Instructions to follow:
Beginning at the line containing "Screen dimensions: 1568x700" and continuing to the end of the records below, give each line again exactly as it stands, and only those lines.

++++ Provided data ++++

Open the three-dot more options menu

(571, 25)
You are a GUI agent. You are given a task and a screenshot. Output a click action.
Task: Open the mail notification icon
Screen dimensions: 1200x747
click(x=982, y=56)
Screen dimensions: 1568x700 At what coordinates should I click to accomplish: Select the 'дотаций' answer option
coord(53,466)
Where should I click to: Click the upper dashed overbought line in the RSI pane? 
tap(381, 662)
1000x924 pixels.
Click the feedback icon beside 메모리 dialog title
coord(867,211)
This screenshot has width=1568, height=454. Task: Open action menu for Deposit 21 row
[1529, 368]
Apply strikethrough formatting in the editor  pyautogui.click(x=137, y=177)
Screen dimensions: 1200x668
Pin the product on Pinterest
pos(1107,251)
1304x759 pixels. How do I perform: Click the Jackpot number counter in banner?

++++

Finished task:
Screen dimensions: 1568x700 At what coordinates should I click to accomplish: Select the 'дотаций' answer option
coord(53,466)
Where should I click to: Click the upper dashed overbought line in the RSI pane? 
tap(381, 662)
1000x924 pixels.
Click the feedback icon beside 메모리 dialog title
coord(867,211)
This screenshot has width=1568, height=454. Task: Open action menu for Deposit 21 row
[1529, 368]
Apply strikethrough formatting in the editor  pyautogui.click(x=137, y=177)
Screen dimensions: 1200x668
Pin the product on Pinterest
pos(1107,251)
1304x759 pixels. How do I perform: Click the Jackpot number counter in banner?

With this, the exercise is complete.